Wouldn't it be funny to see what it would look like if Jim Shooter and Curt Swan were the creative team on Batman? Sure it would! And while I can't actually show you that, I can show you what Batman's origin would look like in their hands, thanks to an imaginary story from December of 1967.
Okay, so maybe not so much funny as horrifying. The look on young Bruce's face really sells it.

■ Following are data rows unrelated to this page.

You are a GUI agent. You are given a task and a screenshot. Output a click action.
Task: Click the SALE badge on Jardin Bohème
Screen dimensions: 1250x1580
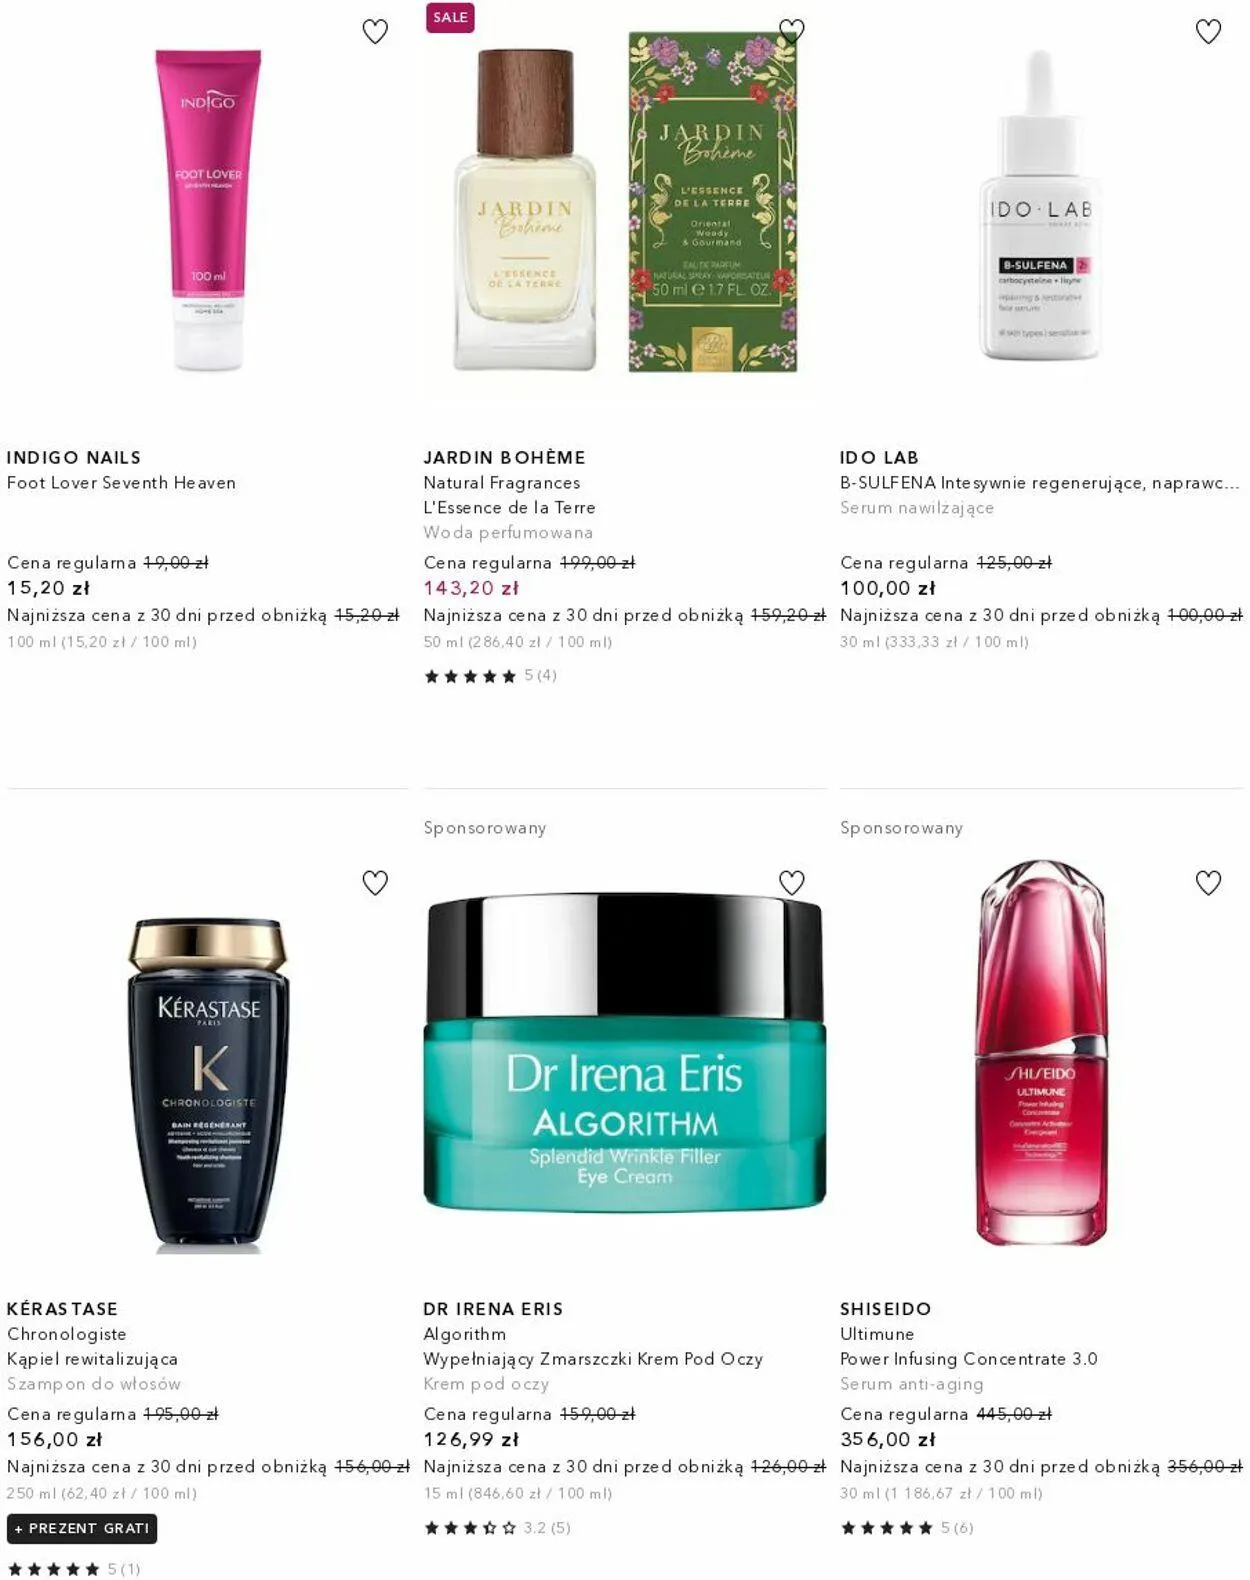[450, 17]
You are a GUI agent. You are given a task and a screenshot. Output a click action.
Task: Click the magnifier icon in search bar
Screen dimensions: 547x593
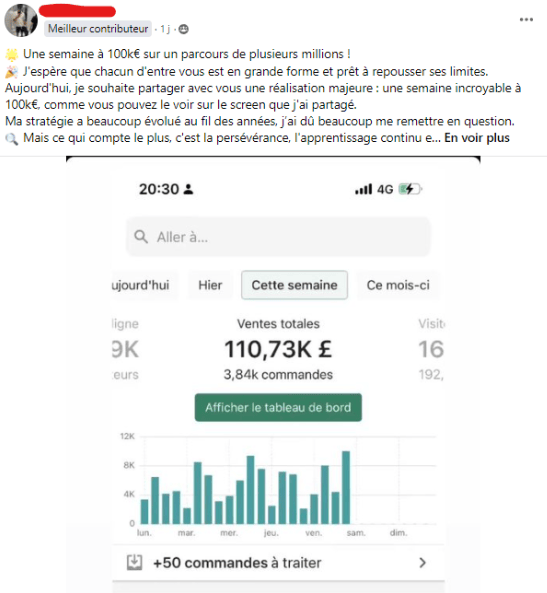coord(141,237)
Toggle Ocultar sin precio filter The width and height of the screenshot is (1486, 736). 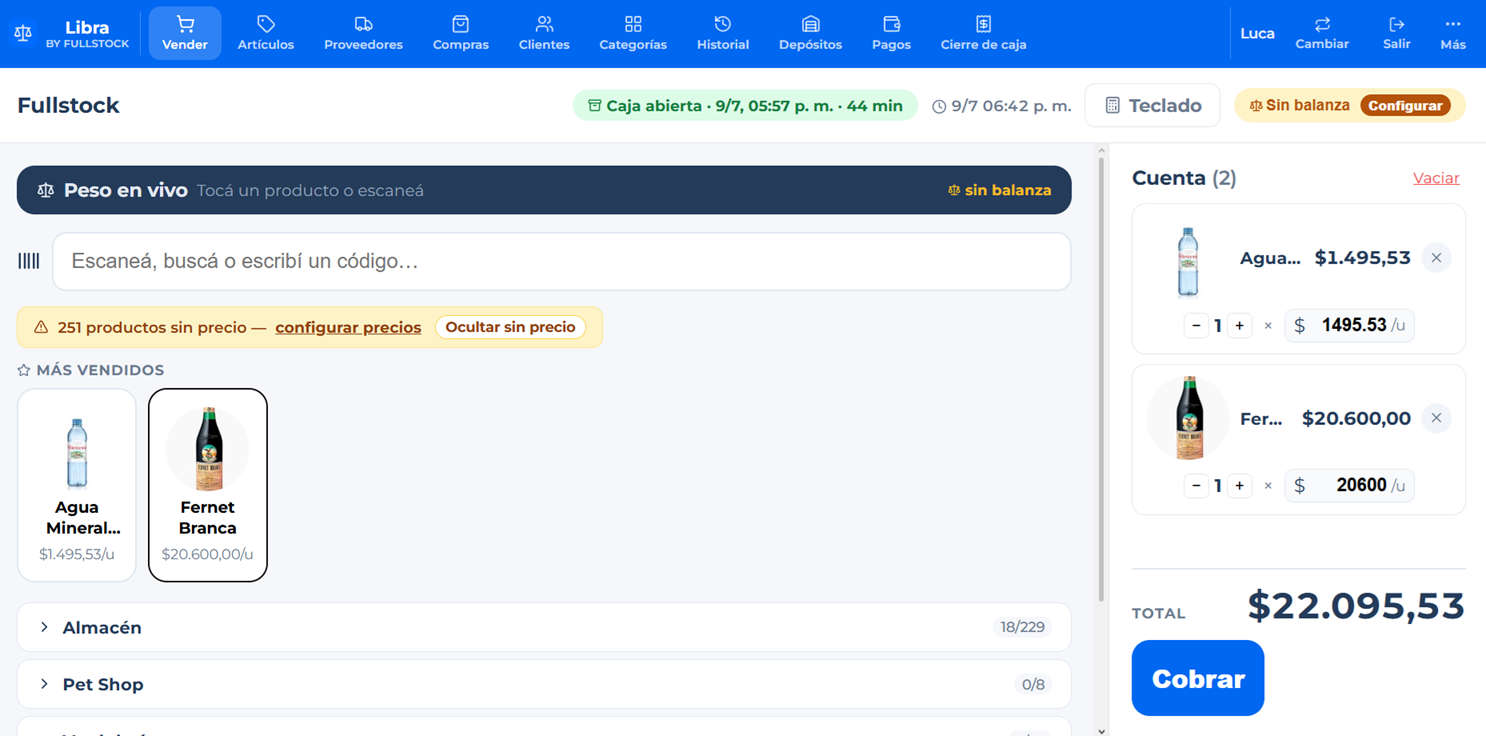pyautogui.click(x=510, y=327)
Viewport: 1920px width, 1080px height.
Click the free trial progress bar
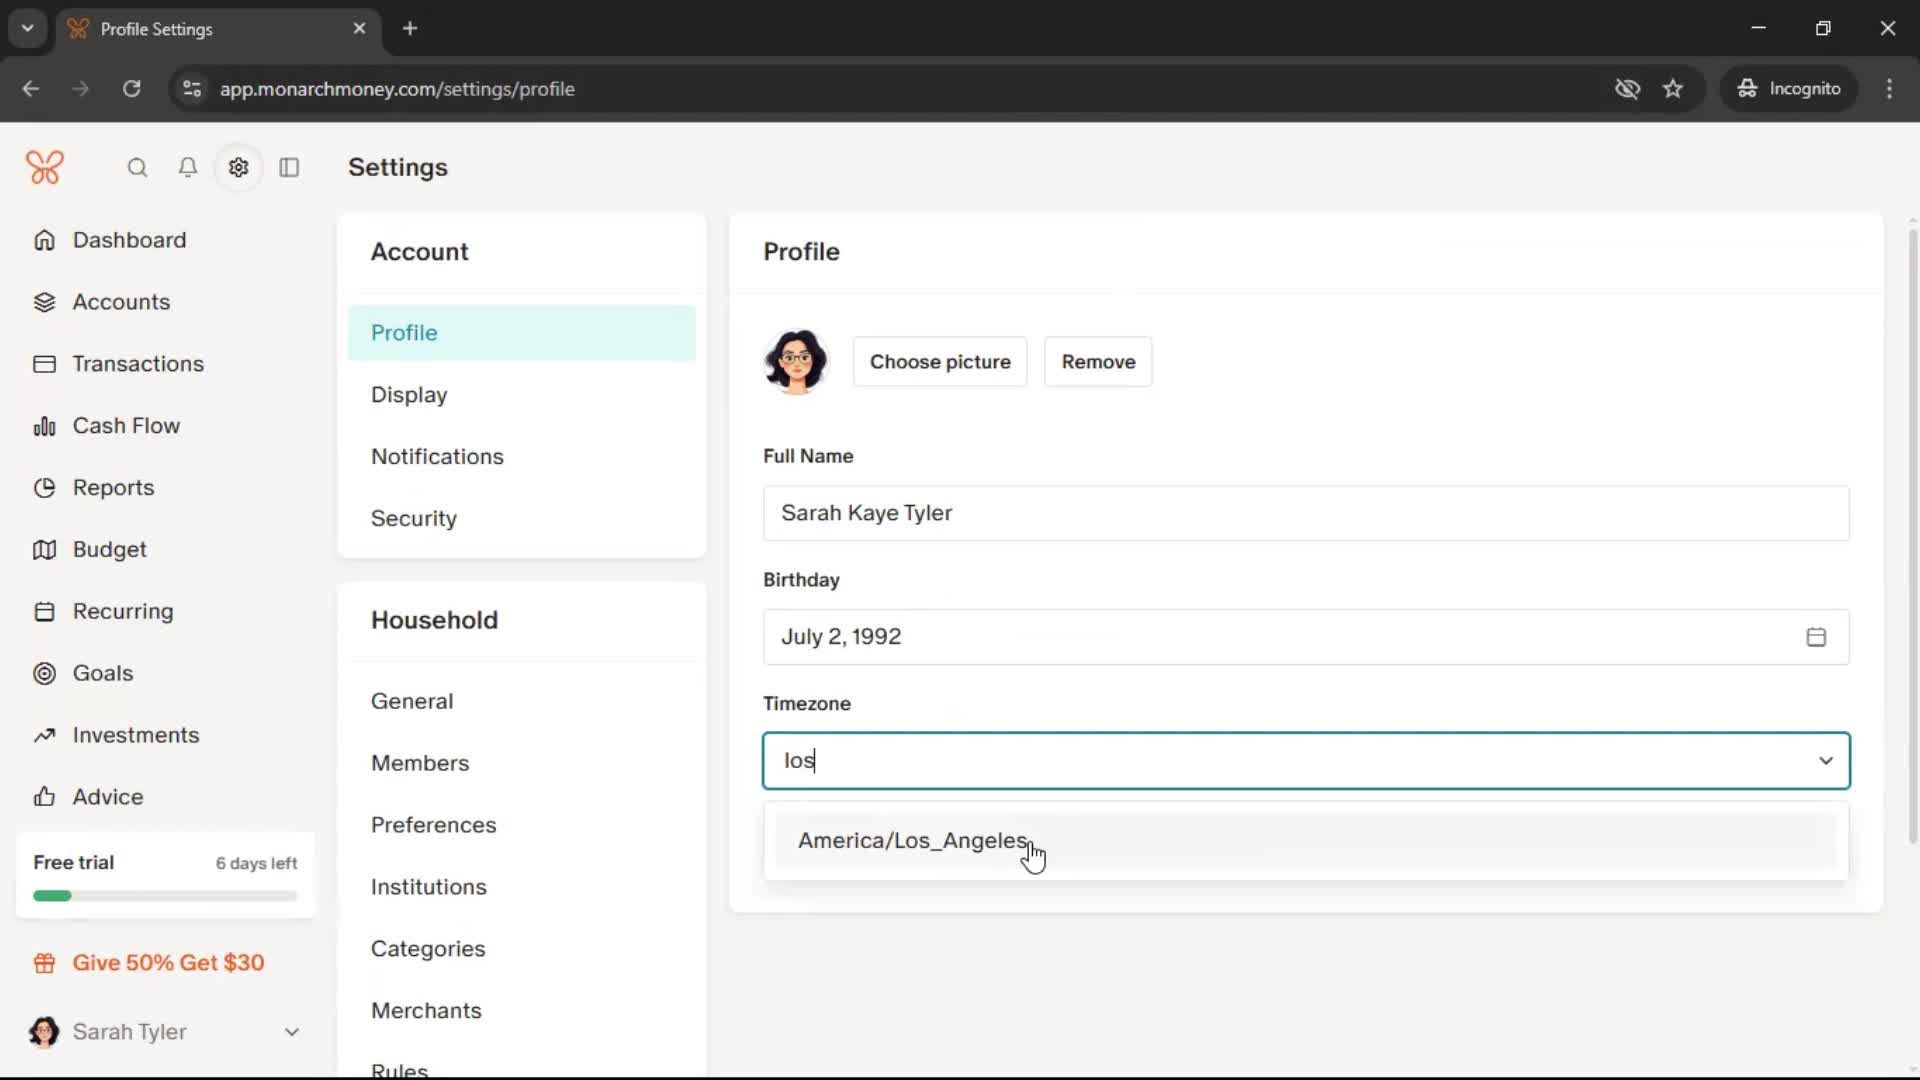pyautogui.click(x=165, y=896)
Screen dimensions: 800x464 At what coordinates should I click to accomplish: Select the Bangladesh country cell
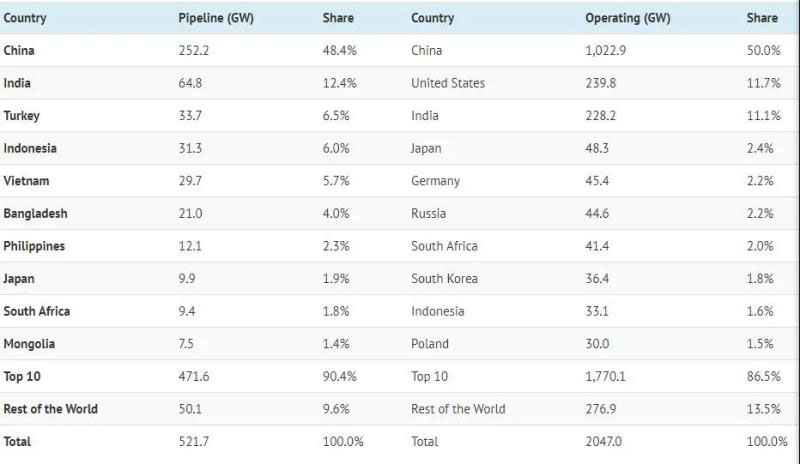tap(35, 213)
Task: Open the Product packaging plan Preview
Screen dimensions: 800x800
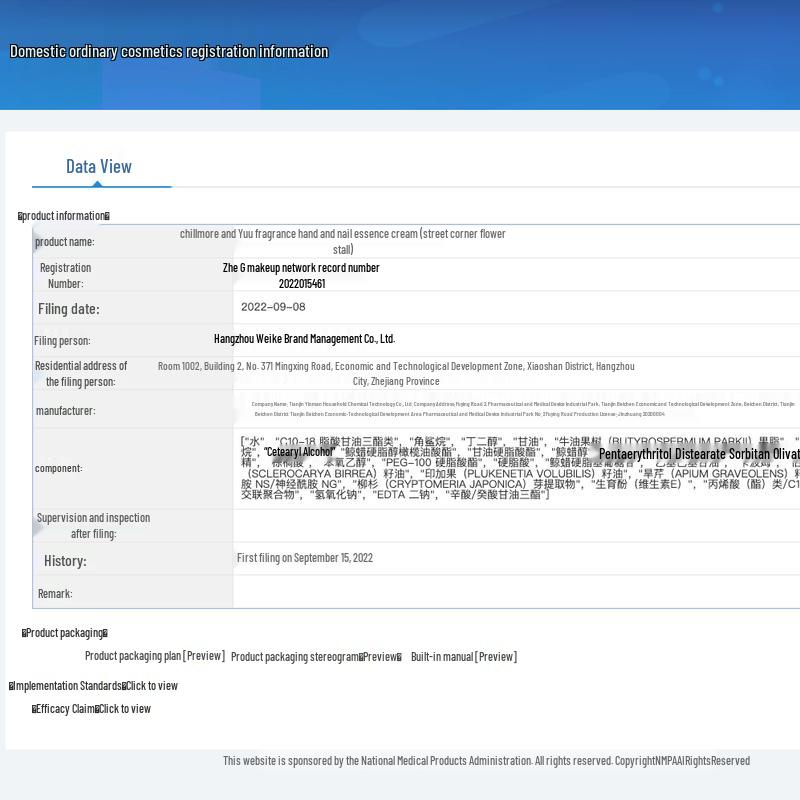Action: coord(154,656)
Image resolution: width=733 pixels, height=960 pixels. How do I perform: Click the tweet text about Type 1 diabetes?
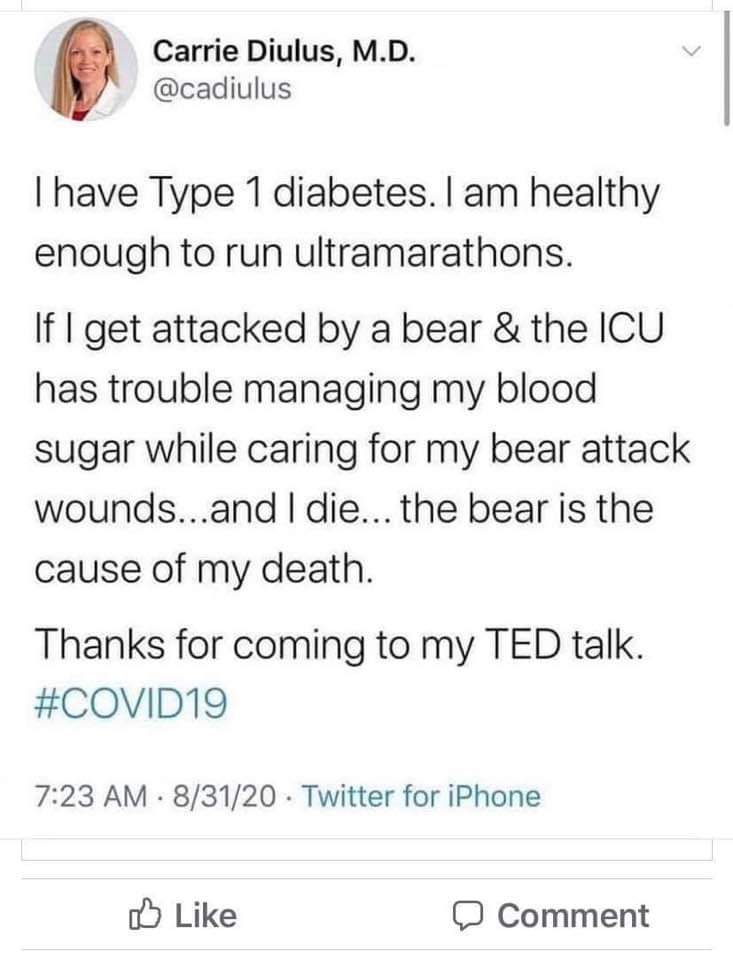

The story in question ("Superman and Batman - Brothers!") is kind of demented, but at the same time, a fairly entertaining read. For some reason, instead of letting a dometic servant take care of the kid with no real supervision for a decade, the Gotham City Social Services department decides to put the kid in a foster home in Kansas, and he ends up adopted by the Kents. Soon (according to the story, days later in fact) young Bruce starts beating the hell out of bullies and taking crime scene photographs of defeated tank-riding burglars who made the mistake of taking their tanks to rob Smallville, where the most powerful living thing in existence happens to reside, instead of taking those selfsame tanks to, say, anywhere else. Soon, young Clark is concerned that Bruce intends to emulate the very villains he himself foils so assiduously as Superboy, and one misunderstanding later, Batboy is born and helps fight crime in Smallville alongside Superboy.
No, I don't know why a small town in Kansas had so much crime that there was enough work for Superboy and Batboy.
Upon growing up, the dynamic duo of Batman and Superman decide to go fight crime from out of Bruce's enormous mansion in Gotham City. They foil an attack by Luthor, which leads to the following page, which I will let speak for itself.
Yeah. Luthor really should have known better than to try androids against Batman. Especially when his adopted parents are on the line. There's more images to come, because I went scan happy, so sit back and enjoy.
We all know Batman is about to seriously kick Luthor's ass, of course. I mean, for one thing, the dude just killed his adoptive parents right in front of him. Also, the costume's really badly ripped up, and we all know that when Batman starts showing some skin you're in deep trouble, Finally, take a look at those hands. No one holds their hands up above their head like that unless they're going to bring them down on someone else's skull. Am I right?
Oh yeah, I am right. (I should learn how to thumbnail these.) Anyway, Batman almost kills Luthor but manages to snap out of it at the last moment and soon tells Superman that he's giving up crimefighting for good. Superman's remarkably calm about the whole 'hey, your parents just got snuffed' thing compared to Batman, and decides he knows the best therapy for an unhinged vigilante who has had to endure the deaths of two sets of parents.
Yes, he takes him to the future and basically forces him to join the Legion of Super Heroes.
Superman doesn't have time for crap like grief or therapy, he just tosses your ass in the deep end of the 30th century. I wonder how many members of the LSH joined because Superman kidnapped them from their own time periods. Is Element Lad really just Jacob Priestly, forced to join rather than give up his love of chemistry?
Anyway, yeah, that's what Jim Shooter and Curt Swan did with Batman. Some of the scenes are actually quite touching, but I didn't let that stop me from making fun of them.